Tak wyposażone azerskie siły zbrojne zmiażdżyły armeńską obronę w 2020 roku i tylko wynegocjowany przez Moskwę w ostatniej chwili rozejm uchronił Erywań przed całkowitą klęską. Mimo że Armenia należy do kierowanej przez Moskwę Organizacji Traktatu o Wzajemnym Bezpieczeństwie (OTWB), a w mieście Gyumri funkcjonuje duża rosyjska baza wojskowa, Rosja odmówiła pomocy zbrojnej, argumentując, że walki toczyły się nie na terytorium Armenii, lecz okupowanego przez nią Azerbejdżanu, czego zobowiązania traktatowe nie pokrywają. Rozejm przewidywał między innymi oddanie przez Armenię całej otuliny Karabachu, który odtąd łączy z Armenią jedynie kontrolowany przez rosyjskie siły pokojowe korytarz laczyński, oraz zgodę Armenii na wznowienie przez jej terytorium w Syjuniku tranzytu między Nachiczewanem a resztą Azerbejdżanu.
Nie mając wyboru, Erywań pogodził się z klęską i otworzył negocjacje dyplomatyczne z Baku oraz Ankarą, która w solidarności z Azerami blokuje granice z Armenią i nie utrzymuje z nią stosunków dyplomatycznych. Armeńskie żądanie, by Turcja uznała ludobójstwo Ormian, zostało wycofane, podobnie jak kwestia uznania odrębności Karabachu. Armenia oczekuje już jedynie jakichś gwarancji autonomii i bezpieczeństwa dla Ormian Karabachu w granicach Azerbejdżanu, ale Baku odrzuca to kategorycznie, stwierdzając, że prawa Ormian będą gwarantowane tak, jak i innych obywateli Azerbejdżanu. Za to Baku żąda, by korytarz do Syjuniku miał status eksterytorialny, jak obecny korytarz laczyński. Erywań odmawia, gdyż Karabach nie jest de iure, a obecnie także i de facto, częścią Armenii, podczas gdy eksklawa pozostaje częścią Azerbejdżanu.

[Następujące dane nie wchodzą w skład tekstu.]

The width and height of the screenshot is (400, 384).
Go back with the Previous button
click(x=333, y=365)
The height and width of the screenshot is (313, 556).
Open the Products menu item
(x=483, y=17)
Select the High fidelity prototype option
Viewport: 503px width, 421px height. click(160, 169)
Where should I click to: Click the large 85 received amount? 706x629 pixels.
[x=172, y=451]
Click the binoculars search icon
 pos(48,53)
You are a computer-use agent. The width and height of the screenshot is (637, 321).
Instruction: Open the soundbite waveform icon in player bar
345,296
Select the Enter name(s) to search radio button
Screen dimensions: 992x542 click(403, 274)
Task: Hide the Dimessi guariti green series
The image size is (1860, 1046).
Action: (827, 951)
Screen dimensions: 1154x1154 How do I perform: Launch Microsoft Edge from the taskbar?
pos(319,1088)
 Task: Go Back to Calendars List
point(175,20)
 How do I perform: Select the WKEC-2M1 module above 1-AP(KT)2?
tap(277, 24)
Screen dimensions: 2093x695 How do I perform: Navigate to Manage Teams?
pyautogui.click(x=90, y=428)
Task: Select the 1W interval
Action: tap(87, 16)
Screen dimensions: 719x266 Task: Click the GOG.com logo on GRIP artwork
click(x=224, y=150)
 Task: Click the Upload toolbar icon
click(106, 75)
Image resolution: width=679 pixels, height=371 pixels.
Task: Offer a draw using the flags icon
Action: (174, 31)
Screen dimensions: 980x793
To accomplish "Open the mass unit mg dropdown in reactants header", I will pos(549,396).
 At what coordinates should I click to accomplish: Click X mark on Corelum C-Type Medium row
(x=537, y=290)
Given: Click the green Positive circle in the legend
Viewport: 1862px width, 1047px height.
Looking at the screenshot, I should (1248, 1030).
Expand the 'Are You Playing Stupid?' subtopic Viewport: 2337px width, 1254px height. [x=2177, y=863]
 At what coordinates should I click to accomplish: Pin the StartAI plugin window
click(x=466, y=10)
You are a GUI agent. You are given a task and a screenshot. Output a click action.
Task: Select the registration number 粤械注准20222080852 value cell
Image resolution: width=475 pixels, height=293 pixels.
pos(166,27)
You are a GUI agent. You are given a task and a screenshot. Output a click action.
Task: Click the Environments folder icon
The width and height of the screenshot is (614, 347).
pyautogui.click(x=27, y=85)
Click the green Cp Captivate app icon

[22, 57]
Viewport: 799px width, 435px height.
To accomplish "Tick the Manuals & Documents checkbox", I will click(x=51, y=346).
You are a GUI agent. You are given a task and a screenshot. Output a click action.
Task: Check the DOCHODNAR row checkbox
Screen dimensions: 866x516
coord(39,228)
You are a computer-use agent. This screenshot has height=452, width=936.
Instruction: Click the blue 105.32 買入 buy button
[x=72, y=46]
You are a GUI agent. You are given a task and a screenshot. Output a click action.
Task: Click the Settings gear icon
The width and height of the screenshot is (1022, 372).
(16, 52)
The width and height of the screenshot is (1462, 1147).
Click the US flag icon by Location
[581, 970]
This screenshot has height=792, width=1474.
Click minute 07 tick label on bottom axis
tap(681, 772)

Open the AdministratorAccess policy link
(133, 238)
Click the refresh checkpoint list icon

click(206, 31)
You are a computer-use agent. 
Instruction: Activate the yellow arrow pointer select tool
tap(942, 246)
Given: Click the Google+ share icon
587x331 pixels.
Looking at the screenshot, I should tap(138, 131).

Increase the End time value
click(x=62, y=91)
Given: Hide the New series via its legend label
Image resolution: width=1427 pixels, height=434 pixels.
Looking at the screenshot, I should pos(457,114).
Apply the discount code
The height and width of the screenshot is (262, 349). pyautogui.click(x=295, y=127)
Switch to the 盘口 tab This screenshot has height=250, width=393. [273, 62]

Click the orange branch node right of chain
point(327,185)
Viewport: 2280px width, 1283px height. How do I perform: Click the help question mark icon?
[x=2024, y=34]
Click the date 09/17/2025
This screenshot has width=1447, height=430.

Wygląda na to, że Baku postanowiło przypomnieć Erywaniowi o realnym stosunku sił. Mimo że tym razem zaatakowano terytorium samej Armenii, Moskwa zapowiedziała jedynie „dyskusję propozycji możliwego uruchomienia mechanizmów” OTWB, a nie pomoc wojskową, podczas gdy Ankara ogłosiła „pełną solidarność z zaatakowanym Azerbejdżanem”. Po niepowodzeniach w Ukrainie, Rosji nie stać ani na otwarcie drugiego frontu, ani na zrażenie sobie Ankary, która nie przystąpiła wszak do amerykańsko-unijnych sankcji. Rosja nie ma zresztą czym reagować: część wojsk z Armenii i Karabachu skierowała już do Ukrainy.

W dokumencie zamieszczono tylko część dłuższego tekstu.